The prospects for oil look bullish early next year as the world’s economies continue to recover from pandemic disruptions. Any gains may be tempered later in the year, however, as the world’s major producers including the U.S. raise output. That will bring supply and demand back into balance after global output failed to keep pace with demand in 2021.
The U.S. Energy Information Administration (EIA) forecasts global oil supply will rise to 99.9 million barrels per day (bpd) in the first quarter of 2022, just above demand of 99.8 million bpd. If that happens, it will reverse the imbalance in the fourth quarter of 2021, when demand (100.1 million bpd) was greater than production (99.4 million bpd).
Increasing demand will support higher prices though supply will catch up over the course of 2022.
The EIA predicts that by the fourth quarter of 2022, demand will surge to 101.6 million bpd, above pre-COVID-19 levels, and supply will rise accordingly to 102.5 million.
With fundamentals in such a tight balance, some analysts are predicting that Brent crude futures, the European benchmark, may surge to $90 a barrel or higher by the beginning of 2022, and may push to $110 a barrel in the first quarter of next year.
This will likely act as a signal to the market to regain balance, which in turn will moderate prices. Goldman Sachs, for example, expects Brent to average $80 a barrel during the second half of 2022, which is still higher than the current prices for the December 2022 future contract.
“Oil’s bull run looks set to continue in 2022 as consumers take advantage of easing COVID-19 movement and border restrictions to drive and fly more,” said Despallieres.
“Brent CFD trading demand picked up significantly this year within the Vantage group, and the expected global economic growth next year will underpin oil demand even as Middle Eastern producers raise output and flows from U.S. fields increase.”– Marc Despallieres, Chief Strategy Officer, Vantage
After surging through $2,000 an ounce in the initial months of the pandemic, gold has been on a long and meandering decline ever since, while industrial metals like copper and other commodities powered ahead.

• _Activity 1_
Translate this sentence from the oil market outlook into Spanish: "Increasing demand will support higher prices though supply will catch up over the course of 2022."
• _Activity 2_
Proceed with the oil and gold market outlook, picking up after its last sentence.

• _Dataset content_
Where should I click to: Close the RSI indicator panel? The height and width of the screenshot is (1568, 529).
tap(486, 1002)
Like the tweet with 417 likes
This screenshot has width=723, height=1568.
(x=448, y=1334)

• _Written reply 1_
El aumento de la demanda respaldará precios más altos, aunque la oferta se pondrá al día a lo largo de 2022.

• _Written reply 2_
The global economic recovery is widely expected to moderate in 2022 and many analysts forecast that commodity prices will start reverting to their historical means, which in this case means prices will drop. Gold, however, may be the exception.
Bloomberg Intelligence analysts believe 2022 will see a reverse in the trend of declining precious metals and rising industrial metals, and gold may be poised to “steal the show” and stage another push through $2,000. Technical charts suggest gold prices are holding at a key level of $1,700 and are poised to move higher. Despite recent weakness, prices haven’t given up gains from early in the pandemic.
That will depend on a number of variables. Gold prices were strongly influenced by monetary policy in 2021 and investors will continue monitoring Fed movements through 2022. If monetary policy remains accommodative in the current inflationary environment, then gold is likely to gain. If the Fed responds by raising interest rates, this may dampen enthusiasm for the yellow metal.
Another variable will be crude oil. Historically, oil prices and gold have moved in opposite directions. If oil pushes beyond $90 and onwards through $100 we are likely to see gold held back, but if the crude rally stalls below $90 and pulls back, analysts think this will be positive for gold.
The great unknown is, of course, global stability, where factors such as the emergence of the new Omicron variant could be a cause of concern. Throughout modern history (since the end of the Gold Standard), investors have responded to major crises by flocking to gold as a safe haven. Crises are by their nature unpredictable, so any investors looking for trigger points to buy gold would always be advised to hold some “dry powder” in the form of cash to be ready for any surprise opportunities.